Тогда Флейшхауэр торжественно приподняла траурный покров, открыла урну и сама стала обходить с ней присутствующих, насыпая каждому в тарелку щепоть «порошка» из этой подозрительной «вазы». Скульптор давно сообразил, что там находится — в урне, но от такого поворота событий ему захотелось спрятаться под стол: «Только этого еще не хватало!» Пока он раздумывал, что же делать, чаша скорби не миновала и его.
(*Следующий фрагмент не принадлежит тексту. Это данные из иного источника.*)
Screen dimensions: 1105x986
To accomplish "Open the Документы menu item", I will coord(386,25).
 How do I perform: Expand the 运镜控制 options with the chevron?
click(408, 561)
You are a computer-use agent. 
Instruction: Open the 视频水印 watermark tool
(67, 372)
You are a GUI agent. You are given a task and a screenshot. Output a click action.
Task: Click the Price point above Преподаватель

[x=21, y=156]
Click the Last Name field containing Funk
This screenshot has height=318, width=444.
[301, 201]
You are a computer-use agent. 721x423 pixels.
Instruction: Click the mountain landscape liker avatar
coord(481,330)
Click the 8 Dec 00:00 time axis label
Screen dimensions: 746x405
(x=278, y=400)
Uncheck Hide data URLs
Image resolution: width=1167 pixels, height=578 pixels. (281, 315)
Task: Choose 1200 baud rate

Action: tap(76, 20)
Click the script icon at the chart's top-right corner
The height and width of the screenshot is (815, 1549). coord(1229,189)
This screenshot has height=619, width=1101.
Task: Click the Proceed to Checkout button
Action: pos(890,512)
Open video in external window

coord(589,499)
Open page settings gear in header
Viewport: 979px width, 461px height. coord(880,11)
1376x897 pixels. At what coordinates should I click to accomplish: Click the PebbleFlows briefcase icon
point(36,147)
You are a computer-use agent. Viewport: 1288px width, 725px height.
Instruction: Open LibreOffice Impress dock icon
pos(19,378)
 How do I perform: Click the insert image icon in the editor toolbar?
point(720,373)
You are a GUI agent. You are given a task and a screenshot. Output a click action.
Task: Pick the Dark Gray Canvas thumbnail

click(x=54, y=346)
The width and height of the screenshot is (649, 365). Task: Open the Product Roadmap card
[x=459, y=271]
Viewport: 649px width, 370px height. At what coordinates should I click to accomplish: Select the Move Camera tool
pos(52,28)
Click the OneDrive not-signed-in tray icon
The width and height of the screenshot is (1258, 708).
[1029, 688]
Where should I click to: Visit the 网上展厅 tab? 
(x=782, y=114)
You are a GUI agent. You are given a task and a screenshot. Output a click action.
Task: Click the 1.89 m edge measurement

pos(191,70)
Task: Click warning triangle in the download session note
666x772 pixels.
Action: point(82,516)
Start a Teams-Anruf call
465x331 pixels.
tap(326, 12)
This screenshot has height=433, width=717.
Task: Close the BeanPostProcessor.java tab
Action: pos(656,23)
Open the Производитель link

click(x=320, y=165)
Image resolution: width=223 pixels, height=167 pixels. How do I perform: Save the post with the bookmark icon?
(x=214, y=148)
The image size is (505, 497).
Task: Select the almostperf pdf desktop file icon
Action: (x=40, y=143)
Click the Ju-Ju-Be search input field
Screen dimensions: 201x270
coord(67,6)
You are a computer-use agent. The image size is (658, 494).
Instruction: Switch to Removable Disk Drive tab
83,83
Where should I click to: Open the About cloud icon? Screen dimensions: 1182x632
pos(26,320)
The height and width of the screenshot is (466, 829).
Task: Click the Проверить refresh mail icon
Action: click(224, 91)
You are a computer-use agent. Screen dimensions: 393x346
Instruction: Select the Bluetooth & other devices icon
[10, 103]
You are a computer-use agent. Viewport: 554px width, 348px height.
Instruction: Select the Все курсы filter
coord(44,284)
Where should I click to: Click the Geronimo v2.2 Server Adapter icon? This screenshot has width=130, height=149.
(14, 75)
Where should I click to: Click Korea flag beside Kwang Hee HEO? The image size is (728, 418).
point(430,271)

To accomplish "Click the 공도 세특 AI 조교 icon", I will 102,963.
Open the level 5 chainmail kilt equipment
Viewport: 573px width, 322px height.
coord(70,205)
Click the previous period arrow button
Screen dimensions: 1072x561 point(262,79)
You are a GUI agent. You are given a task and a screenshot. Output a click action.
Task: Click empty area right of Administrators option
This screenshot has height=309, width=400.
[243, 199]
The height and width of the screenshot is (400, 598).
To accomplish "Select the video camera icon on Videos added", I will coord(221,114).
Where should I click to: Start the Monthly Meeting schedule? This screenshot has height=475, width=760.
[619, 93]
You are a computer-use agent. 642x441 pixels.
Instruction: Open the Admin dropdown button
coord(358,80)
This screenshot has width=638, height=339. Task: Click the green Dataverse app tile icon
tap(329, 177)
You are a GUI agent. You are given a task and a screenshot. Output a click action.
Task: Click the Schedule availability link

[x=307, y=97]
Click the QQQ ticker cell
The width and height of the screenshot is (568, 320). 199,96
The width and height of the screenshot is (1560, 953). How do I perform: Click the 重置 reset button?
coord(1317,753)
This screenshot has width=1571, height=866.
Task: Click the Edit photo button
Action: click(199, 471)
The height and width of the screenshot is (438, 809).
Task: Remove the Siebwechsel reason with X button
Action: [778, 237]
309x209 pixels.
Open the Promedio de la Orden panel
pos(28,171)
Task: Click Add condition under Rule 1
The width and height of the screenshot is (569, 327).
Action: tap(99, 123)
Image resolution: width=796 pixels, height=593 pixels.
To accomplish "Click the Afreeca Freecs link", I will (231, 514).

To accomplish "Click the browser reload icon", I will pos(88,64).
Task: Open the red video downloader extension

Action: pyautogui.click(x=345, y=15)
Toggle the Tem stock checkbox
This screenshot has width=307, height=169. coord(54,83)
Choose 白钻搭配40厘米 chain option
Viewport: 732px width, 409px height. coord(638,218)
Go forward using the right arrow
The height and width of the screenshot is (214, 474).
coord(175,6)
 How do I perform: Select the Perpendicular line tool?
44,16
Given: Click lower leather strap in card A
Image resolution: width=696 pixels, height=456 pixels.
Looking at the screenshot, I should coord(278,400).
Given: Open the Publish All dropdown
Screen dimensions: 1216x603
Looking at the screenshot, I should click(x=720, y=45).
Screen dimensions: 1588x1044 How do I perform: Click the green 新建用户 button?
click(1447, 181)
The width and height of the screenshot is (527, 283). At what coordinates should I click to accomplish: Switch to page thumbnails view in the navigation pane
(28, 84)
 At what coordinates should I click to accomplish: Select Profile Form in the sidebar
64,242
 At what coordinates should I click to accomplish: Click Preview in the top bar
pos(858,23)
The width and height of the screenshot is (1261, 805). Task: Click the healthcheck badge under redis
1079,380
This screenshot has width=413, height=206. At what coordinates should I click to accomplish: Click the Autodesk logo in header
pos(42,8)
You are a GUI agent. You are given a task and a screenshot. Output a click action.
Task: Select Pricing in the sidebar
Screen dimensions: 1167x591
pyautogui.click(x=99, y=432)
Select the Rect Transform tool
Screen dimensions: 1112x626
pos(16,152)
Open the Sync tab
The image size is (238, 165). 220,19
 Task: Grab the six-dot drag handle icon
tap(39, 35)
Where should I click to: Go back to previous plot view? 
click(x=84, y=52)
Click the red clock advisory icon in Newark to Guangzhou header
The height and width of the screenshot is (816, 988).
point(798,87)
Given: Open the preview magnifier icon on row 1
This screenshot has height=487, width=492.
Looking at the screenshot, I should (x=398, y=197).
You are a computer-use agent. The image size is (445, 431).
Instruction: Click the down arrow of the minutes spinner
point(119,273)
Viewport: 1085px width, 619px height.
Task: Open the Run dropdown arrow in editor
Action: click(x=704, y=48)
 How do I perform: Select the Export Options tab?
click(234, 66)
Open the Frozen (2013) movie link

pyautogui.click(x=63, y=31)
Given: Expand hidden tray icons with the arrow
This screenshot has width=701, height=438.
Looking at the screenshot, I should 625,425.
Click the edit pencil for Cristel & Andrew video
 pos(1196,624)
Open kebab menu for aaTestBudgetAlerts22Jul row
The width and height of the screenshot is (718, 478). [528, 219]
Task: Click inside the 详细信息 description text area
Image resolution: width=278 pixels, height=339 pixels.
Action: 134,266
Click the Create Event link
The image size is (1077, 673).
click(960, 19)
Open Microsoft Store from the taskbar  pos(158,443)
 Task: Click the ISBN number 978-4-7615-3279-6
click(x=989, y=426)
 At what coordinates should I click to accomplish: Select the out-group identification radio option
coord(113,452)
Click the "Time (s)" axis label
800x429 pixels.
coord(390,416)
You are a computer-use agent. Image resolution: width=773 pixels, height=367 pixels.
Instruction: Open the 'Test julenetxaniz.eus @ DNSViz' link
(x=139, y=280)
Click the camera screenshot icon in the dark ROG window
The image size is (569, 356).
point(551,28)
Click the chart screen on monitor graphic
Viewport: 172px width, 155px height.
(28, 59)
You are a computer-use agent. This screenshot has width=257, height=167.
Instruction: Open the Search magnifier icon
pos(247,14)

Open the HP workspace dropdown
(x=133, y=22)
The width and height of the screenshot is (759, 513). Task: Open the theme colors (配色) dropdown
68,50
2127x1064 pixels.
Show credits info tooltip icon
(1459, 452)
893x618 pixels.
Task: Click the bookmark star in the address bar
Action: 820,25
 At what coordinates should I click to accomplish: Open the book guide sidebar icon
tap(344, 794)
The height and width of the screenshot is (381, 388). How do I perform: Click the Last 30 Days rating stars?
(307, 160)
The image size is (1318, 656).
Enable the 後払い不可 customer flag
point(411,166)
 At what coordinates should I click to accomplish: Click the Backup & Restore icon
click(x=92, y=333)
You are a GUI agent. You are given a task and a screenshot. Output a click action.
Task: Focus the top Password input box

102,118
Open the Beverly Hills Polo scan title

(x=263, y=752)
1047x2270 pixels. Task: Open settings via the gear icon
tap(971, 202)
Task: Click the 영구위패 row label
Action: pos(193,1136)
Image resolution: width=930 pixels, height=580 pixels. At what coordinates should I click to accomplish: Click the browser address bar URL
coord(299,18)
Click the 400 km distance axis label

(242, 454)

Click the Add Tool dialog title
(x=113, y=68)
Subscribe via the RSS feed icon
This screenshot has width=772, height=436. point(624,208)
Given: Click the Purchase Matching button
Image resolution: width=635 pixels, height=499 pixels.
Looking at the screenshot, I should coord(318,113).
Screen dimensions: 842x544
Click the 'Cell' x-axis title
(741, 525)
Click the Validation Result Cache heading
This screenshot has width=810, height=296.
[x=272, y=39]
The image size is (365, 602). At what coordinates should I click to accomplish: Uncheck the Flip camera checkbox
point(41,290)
Первой за кушанье принялась сама фрау, затем гости. Звонцову ничего не оставалось делать, как зажмуриться и вкушать со всеми. Так потихоньку было съедено то. что еще недавно звалось любимой собакой звонцовской патронессы. Никто из гостей и не подумал воспротивиться, и только один бедный русский скульптор после «поминок» с трудом добрел до ватерклозета, где долго выворачивал наружу свои внутренности. Одновременно, как сквозь туман, вспоминались последние слова Флейшхауэр за поминальным столом, обращенные к нему: «Теперь я вижу, вы тоже прониклись моим горем, Вячеслав. Я благодарна за эти чувства. Забудьте о своем долге, считайте, что он оплачен сполна, — у меня нет к вам никаких претензий».
XIX
Эпопея с написанием портрета медленно, но в свой срок подошла к концу. По приезде с гастролей Ксения Светозарова получила два письма (в иные дни корреспонденции бывало и побольше — назойливые поклонники надоедали). На сей раз почта была желанная, хотя письмо из дома, доставленное рано утром, поначалу обеспокоило балерину: две недели назад из имения уже приходили вести, довольно пространное послание (после потери жены отец, тяжело переносивший одиночество, стал особенно сентиментален, и сочинение трогательных «эпистол» к дочери, полных воспоминаний о ее детских годах, об идеале семейного счастья и расспросов о столичных новостях превратилось для него в одно из любимейших занятий, тем более что стареющий генерал не имел другой возможности общения с «Ксюшенькой», по его мнению, все еще «неразумной», нуждающейся в наставлении девочкой, кроме почты и телеграфа). «Не случилось ли чего? Все ли живы-здоровы? Papa ведь так близко к сердцу принимает всякие политические дрязги и совсем не бережет здоровье! Не дай Бог, что-то с ним…» Опасения, к счастью, оказались напрасными, но новости тем не менее были неожиданные. Точно сама судьба форсировала события, о неизбежности которых Ксения думала неохотно, даже с некоторой опаской, — она всегда страшилась принимать ответственные решения в жизни, подолгу взвешивала и не столь важные поступки, а туг такое… «Душевно рад за тебя и счастлив, дорогая моя доченька! Ты ведь, надеюсь, и сама счастлива тем, что свершается сейчас в твоей судьбе? — писал растроганный родитель. — Наконец-то Господь призрел на нас, услышал всегдашние мои стариковские молитвы о благополучном устроении твоей семейной жизни, о даровании и мне небесного благословения во внуках».